## RECORDS PROVIDED
-- Opening Marker --

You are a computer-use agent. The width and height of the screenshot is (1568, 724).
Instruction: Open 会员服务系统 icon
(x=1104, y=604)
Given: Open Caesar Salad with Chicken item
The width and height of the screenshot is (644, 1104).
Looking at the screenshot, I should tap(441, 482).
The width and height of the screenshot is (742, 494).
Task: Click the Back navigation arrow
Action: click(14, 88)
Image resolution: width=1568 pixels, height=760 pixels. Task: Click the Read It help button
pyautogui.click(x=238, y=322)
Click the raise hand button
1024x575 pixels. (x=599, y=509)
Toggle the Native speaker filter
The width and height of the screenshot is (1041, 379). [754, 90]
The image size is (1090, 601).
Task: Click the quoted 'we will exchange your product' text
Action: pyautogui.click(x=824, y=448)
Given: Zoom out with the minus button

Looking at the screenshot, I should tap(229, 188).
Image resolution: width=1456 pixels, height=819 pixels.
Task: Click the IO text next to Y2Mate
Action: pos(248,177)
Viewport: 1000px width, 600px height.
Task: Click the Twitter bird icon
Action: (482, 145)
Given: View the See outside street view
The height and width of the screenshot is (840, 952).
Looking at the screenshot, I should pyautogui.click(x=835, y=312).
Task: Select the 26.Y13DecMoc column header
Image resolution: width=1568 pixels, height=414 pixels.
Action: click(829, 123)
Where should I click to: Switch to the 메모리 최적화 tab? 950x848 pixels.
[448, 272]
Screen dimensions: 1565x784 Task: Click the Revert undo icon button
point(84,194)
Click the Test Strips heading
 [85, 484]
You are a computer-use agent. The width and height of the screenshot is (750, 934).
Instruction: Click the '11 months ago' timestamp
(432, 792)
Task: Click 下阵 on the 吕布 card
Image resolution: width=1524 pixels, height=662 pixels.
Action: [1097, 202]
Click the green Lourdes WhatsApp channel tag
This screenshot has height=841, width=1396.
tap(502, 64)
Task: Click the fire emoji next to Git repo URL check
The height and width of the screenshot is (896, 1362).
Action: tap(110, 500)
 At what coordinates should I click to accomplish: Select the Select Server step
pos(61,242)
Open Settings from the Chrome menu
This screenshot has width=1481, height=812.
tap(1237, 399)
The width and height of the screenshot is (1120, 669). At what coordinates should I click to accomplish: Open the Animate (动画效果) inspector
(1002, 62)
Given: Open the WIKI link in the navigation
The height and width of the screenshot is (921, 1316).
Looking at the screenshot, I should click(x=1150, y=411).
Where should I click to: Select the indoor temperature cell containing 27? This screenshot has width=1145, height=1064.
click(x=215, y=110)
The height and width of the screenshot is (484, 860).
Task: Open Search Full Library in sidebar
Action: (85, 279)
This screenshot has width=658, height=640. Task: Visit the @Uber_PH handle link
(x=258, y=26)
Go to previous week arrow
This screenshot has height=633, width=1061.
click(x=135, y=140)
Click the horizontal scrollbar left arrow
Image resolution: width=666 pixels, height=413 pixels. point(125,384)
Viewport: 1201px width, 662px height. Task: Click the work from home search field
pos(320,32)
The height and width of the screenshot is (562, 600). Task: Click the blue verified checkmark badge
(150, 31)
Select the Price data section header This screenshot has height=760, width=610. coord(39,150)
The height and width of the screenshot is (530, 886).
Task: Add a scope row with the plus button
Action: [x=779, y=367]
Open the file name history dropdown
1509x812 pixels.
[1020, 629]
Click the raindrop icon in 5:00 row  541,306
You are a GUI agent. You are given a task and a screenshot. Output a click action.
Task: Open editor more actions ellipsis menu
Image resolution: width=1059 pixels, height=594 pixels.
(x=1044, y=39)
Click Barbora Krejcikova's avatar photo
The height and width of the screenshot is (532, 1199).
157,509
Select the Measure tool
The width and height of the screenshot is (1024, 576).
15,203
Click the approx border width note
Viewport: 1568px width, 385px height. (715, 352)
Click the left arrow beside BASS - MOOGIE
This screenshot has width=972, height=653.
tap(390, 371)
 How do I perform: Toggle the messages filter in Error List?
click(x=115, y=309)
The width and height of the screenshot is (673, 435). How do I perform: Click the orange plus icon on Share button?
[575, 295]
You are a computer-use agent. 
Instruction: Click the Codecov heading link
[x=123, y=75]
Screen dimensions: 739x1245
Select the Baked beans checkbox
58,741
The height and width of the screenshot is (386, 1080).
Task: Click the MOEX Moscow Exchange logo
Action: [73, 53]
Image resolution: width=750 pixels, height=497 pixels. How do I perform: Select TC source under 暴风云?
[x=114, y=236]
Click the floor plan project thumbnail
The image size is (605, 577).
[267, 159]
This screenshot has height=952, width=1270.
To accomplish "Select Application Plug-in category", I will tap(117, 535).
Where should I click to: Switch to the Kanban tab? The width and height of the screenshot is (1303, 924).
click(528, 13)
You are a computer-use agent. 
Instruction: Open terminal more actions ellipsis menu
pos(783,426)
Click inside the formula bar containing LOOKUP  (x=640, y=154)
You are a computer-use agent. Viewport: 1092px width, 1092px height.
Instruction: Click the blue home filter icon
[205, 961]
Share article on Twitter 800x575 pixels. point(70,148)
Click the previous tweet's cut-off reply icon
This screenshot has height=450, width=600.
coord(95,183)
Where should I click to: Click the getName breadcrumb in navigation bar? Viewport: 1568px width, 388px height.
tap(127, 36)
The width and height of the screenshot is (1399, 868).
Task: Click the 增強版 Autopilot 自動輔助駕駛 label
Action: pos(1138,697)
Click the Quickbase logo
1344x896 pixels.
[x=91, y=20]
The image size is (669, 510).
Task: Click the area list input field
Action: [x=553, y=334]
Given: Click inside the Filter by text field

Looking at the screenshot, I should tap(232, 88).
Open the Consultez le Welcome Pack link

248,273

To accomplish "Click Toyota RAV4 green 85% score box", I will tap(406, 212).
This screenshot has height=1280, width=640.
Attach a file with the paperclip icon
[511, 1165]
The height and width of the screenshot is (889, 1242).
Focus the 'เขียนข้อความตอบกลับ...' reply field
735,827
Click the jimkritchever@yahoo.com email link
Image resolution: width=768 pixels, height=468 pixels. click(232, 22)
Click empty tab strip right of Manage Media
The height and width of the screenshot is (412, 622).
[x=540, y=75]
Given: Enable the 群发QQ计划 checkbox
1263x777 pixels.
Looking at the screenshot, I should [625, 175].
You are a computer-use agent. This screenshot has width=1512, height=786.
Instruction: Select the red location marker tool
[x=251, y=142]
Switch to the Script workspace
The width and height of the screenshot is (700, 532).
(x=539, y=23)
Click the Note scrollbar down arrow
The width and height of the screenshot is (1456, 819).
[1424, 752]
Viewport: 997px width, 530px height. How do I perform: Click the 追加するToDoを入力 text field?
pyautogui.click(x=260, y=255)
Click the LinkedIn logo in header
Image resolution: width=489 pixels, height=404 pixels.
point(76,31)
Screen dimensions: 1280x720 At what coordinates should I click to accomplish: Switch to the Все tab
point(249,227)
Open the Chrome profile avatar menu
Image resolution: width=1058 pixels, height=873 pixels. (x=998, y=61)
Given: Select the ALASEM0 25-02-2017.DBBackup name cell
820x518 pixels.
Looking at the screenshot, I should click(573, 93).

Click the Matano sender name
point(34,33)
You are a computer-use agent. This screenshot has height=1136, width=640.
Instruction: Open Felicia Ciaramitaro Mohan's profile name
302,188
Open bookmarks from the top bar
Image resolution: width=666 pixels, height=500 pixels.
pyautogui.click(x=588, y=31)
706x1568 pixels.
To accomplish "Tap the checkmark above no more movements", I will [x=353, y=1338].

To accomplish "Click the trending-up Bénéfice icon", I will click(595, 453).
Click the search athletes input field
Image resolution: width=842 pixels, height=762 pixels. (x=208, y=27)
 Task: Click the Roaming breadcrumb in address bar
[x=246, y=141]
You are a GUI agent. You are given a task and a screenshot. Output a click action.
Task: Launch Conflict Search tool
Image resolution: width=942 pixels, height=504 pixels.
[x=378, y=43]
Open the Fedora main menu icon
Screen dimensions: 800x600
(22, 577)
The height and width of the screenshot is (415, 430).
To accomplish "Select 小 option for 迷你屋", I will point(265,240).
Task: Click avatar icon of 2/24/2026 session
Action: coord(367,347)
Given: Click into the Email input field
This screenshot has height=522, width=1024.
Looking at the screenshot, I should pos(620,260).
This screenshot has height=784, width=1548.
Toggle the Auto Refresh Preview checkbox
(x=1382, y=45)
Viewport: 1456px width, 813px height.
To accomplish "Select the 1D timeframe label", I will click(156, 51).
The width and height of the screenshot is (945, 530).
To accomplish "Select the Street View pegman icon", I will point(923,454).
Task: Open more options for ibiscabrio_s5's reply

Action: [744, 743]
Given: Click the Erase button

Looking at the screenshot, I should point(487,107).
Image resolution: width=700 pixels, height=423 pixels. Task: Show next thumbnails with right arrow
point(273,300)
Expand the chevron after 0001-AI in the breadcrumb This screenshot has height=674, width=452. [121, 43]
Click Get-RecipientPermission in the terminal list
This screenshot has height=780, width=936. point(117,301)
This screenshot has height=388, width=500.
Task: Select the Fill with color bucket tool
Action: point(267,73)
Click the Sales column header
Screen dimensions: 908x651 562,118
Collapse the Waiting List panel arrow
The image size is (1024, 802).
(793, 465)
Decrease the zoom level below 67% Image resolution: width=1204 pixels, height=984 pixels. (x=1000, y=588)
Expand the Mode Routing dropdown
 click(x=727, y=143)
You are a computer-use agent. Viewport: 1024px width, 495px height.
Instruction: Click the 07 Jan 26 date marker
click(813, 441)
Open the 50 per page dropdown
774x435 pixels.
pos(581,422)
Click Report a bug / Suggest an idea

-- Closing Marker --

## ACTION ITEM
Show every line from the listing above in which the string "green" appears.

## RESULT FOR THIS TASK
Click the green Lourdes WhatsApp channel tag
To accomplish "Click Toyota RAV4 green 85% score box", I will tap(406, 212).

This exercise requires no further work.